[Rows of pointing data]
----------

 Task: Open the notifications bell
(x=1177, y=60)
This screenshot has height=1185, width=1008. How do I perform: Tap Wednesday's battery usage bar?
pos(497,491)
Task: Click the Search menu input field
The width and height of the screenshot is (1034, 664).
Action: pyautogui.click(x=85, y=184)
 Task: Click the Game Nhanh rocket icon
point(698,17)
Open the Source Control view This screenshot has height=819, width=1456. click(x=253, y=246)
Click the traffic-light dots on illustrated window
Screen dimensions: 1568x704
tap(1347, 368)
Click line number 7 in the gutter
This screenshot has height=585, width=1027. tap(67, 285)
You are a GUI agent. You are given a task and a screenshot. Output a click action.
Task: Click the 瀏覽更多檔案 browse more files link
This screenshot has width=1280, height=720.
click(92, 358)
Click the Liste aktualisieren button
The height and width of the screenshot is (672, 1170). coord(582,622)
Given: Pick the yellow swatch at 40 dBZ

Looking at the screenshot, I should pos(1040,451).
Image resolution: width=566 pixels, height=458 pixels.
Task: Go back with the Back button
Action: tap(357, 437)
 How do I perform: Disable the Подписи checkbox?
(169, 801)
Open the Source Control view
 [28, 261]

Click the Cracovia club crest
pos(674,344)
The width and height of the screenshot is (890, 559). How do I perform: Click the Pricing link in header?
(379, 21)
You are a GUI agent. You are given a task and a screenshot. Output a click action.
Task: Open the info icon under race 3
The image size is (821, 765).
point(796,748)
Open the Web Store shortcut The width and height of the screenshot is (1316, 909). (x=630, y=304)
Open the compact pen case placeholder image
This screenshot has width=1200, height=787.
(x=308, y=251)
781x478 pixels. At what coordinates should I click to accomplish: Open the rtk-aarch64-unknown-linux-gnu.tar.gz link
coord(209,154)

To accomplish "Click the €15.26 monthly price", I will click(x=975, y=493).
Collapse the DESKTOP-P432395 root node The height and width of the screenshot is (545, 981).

----------

Written problem
Format the listing lines between the one containing "Click line number 7 in the gutter" and the one containing "point(796,748)", inclusive, as a Markdown table with the columns No. and Line. Leave out blank lines.

Answer to this task
| No. | Line |
|---|---|
| 1 | Click line number 7 in the gutter |
| 2 | This screenshot has height=585, width=1027. tap(67, 285) |
| 3 | You are a GUI agent. You are given a task and a screenshot. Output a click action. |
| 4 | Task: Click the 瀏覽更多檔案 browse more files link |
| 5 | This screenshot has width=1280, height=720. |
| 6 | click(92, 358) |
| 7 | Click the Liste aktualisieren button |
| 8 | The height and width of the screenshot is (672, 1170). coord(582,622) |
| 9 | Given: Pick the yellow swatch at 40 dBZ |
| 10 | Looking at the screenshot, I should pos(1040,451). |
| 11 | Image resolution: width=566 pixels, height=458 pixels. |
| 12 | Task: Go back with the Back button |
| 13 | Action: tap(357, 437) |
| 14 |  How do I perform: Disable the Подписи checkbox? |
| 15 | (169, 801) |
| 16 | Open the Source Control view |
| 17 |  [28, 261] |
| 18 | Click the Cracovia club crest |
| 19 | pos(674,344) |
| 20 | The width and height of the screenshot is (890, 559). How do I perform: Click the Pricing link in header? |
| 21 | (379, 21) |
| 22 | You are a GUI agent. You are given a task and a screenshot. Output a click action. |
| 23 | Task: Open the info icon under race 3 |
| 24 | The image size is (821, 765). |
| 25 | point(796,748) |